> **Page**
%%

Brandee and Brianna’s daddy came home from Afghanistan broken. It was 36 days into his second tour when his vehicle hit a land mine. His own gun, strapped behind him, launched a bullet into his helmet and his head smacked the dashboard, causing damage to his brain’s frontal lobe. When he returned home to Edmonton, the once-engaged father began drinking heavily. He couldn’t leave the house. His short-term recall was shot. If one of his daughters woke him up from a nap, he was likely to grab her by the throat. The girls, then aged seven and four, didn’t understand what had happened; they just knew that this man wasn’t their dad.

%%

> **Record extracts**
%%

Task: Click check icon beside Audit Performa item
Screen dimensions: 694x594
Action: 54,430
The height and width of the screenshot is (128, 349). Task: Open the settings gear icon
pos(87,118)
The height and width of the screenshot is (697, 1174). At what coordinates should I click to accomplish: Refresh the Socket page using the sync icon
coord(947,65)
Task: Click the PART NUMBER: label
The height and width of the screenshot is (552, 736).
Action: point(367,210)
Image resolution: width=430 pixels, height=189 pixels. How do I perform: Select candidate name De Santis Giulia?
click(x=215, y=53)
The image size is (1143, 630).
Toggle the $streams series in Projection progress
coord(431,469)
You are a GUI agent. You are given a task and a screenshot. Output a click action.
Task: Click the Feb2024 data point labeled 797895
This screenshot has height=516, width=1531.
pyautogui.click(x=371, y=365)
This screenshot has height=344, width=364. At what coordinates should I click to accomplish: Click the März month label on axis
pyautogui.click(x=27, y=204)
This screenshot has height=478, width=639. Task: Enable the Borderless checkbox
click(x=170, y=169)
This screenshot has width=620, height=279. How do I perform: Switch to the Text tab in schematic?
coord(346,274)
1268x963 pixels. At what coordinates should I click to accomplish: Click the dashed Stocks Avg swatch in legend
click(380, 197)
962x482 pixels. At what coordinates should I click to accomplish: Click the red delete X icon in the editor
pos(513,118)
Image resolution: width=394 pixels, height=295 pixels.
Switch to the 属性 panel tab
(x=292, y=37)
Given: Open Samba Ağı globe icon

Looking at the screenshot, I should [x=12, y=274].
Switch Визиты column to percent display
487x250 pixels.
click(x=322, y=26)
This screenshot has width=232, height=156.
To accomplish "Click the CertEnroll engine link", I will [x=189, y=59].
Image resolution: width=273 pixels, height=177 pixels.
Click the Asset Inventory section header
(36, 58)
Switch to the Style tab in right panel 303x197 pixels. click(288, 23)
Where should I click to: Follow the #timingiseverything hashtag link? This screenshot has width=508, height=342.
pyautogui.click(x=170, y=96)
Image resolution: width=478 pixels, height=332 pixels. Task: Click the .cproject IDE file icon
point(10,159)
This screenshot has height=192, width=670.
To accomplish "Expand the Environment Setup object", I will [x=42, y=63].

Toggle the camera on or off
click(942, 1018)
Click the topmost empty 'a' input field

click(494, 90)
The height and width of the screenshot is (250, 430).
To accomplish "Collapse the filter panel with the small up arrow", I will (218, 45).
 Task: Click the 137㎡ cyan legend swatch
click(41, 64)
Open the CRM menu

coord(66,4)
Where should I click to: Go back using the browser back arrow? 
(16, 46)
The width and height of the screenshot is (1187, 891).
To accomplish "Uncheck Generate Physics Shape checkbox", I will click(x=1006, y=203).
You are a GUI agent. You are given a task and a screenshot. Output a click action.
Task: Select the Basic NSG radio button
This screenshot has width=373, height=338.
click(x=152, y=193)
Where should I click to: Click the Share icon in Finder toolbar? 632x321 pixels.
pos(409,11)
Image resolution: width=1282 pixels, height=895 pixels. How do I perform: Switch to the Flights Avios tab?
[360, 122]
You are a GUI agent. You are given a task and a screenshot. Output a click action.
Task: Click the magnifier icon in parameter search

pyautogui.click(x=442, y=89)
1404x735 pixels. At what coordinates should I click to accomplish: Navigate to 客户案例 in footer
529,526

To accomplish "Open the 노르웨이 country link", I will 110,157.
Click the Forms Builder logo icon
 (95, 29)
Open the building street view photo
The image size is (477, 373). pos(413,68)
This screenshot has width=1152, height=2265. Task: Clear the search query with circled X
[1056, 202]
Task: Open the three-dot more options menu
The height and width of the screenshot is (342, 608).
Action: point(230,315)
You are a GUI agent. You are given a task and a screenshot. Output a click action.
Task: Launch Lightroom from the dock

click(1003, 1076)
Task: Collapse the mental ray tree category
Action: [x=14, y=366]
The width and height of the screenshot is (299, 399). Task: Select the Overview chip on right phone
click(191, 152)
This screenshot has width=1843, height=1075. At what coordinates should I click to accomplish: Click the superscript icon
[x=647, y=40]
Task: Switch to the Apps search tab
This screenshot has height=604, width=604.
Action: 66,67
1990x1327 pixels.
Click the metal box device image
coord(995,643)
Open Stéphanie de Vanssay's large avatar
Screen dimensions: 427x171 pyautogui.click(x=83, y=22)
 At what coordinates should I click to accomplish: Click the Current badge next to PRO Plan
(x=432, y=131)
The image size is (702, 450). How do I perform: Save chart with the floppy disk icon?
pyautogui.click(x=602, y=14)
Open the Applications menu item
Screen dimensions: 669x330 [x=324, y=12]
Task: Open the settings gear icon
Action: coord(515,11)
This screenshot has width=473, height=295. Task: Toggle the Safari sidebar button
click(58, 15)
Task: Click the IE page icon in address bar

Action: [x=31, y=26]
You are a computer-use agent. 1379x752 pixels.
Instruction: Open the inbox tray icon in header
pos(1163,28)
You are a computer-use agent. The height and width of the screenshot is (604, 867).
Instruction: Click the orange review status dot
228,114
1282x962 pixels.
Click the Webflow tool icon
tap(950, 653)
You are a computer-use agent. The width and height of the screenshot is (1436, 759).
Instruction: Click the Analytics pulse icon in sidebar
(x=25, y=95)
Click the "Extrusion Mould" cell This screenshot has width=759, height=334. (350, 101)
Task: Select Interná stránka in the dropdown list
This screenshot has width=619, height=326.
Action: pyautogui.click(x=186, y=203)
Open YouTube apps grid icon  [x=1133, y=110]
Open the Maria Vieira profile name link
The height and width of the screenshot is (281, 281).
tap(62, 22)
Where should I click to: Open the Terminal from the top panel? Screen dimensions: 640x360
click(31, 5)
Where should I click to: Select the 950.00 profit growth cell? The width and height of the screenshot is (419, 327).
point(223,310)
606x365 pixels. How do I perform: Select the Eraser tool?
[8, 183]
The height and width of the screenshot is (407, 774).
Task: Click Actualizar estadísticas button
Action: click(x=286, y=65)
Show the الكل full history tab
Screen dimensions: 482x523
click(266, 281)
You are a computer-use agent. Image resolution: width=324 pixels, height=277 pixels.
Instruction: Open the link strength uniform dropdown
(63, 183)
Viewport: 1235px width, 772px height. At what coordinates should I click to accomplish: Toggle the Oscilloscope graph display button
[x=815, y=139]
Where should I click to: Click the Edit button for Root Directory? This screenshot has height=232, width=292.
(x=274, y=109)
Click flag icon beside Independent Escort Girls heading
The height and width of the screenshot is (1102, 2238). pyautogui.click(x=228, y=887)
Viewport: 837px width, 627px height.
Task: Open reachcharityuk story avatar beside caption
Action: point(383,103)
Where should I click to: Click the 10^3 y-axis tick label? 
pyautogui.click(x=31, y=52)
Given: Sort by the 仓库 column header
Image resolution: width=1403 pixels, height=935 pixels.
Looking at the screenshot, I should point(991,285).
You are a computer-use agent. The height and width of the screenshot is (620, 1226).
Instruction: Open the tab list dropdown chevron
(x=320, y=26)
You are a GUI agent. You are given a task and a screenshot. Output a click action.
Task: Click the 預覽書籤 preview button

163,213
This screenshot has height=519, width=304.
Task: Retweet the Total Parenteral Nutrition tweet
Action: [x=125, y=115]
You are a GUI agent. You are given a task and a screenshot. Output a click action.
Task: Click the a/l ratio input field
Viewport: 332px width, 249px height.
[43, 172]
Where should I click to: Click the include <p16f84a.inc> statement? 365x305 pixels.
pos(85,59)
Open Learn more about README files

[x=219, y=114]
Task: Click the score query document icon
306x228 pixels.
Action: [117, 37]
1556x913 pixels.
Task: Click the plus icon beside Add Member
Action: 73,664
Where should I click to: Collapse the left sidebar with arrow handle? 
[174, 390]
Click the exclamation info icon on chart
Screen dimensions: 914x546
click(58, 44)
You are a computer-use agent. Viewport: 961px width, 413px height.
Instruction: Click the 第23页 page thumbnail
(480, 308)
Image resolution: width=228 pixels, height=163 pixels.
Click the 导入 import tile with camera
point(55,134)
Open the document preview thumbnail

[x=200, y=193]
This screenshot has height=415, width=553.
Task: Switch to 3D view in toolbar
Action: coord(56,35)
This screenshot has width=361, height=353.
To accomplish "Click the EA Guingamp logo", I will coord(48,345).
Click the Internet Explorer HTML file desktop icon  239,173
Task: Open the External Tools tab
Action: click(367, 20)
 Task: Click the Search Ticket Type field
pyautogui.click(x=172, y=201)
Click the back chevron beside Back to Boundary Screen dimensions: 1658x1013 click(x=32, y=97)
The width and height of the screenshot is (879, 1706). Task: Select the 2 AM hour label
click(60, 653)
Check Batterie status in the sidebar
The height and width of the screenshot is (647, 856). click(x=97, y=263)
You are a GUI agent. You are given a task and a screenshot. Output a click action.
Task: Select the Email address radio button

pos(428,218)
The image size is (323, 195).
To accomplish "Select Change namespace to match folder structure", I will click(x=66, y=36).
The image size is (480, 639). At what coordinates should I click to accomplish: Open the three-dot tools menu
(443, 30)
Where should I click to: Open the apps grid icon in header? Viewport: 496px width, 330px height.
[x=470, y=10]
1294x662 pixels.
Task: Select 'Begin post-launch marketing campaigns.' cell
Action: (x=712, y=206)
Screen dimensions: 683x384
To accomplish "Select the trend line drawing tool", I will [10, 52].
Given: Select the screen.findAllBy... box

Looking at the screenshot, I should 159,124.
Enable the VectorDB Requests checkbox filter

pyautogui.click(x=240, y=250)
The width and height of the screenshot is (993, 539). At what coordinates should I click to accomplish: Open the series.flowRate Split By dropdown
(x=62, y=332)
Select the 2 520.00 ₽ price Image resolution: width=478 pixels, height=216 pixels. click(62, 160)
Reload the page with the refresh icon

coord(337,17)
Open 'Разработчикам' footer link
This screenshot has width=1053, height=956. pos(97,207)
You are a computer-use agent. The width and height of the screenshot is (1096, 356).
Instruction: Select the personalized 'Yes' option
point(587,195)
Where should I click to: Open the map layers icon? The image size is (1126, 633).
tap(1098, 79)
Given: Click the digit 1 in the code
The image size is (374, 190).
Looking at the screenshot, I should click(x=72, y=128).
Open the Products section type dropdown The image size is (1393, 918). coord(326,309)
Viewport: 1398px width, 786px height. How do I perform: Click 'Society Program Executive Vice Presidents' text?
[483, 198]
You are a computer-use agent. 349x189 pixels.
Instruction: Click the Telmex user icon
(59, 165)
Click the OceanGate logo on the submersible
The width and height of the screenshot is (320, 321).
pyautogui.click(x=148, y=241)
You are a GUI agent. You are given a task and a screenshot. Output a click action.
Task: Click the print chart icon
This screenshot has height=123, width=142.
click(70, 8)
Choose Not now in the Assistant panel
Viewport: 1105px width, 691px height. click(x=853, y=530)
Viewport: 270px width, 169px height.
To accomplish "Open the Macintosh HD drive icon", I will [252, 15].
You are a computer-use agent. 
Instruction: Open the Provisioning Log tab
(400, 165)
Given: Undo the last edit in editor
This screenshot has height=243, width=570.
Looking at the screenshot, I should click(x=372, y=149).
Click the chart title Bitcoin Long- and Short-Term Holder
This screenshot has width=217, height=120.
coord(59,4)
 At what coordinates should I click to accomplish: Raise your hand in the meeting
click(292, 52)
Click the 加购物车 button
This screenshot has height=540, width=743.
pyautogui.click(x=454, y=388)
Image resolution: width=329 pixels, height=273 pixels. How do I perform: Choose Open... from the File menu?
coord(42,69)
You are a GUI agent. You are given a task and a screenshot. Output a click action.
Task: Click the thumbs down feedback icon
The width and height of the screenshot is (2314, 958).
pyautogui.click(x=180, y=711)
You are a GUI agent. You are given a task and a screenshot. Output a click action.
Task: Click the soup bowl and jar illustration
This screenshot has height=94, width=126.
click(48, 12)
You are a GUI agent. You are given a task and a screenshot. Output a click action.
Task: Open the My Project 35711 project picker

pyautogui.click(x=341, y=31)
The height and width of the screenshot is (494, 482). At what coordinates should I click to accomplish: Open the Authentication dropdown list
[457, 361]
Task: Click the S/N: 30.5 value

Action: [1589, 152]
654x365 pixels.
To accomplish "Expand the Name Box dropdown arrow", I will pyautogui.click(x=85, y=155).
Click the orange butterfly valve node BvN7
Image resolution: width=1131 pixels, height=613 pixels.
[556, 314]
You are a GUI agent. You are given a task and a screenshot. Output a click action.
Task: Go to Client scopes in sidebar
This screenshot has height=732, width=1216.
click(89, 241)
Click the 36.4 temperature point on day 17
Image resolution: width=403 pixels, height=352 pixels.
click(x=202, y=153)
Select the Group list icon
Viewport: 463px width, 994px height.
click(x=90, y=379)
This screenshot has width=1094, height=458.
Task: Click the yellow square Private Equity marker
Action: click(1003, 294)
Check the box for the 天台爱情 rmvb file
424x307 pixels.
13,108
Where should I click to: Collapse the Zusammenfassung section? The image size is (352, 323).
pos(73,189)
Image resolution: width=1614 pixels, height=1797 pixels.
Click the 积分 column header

%%

> **Short problem 1**
From the passage about Brandee and Brianna's father, output the section that begins at the words "Brandee and Brianna’s" and stops after "wasn’t their dad.".
> **Short problem 2**
According to the passage about Brandee and Brianna's father, how many days into his second tour did his vehicle hit a land mine?
The data comes from a separate source that has no connection to the passage.

> **Complete response 1**
Brandee and Brianna’s daddy came home from Afghanistan broken. It was 36 days into his second tour when his vehicle hit a land mine. His own gun, strapped behind him, launched a bullet into his helmet and his head smacked the dashboard, causing damage to his brain’s frontal lobe. When he returned home to Edmonton, the once-engaged father began drinking heavily. He couldn’t leave the house. His short-term recall was shot. If one of his daughters woke him up from a nap, he was likely to grab her by the throat. The girls, then aged seven and four, didn’t understand what had happened; they just knew that this man wasn’t their dad.

> **Complete response 2**
36 days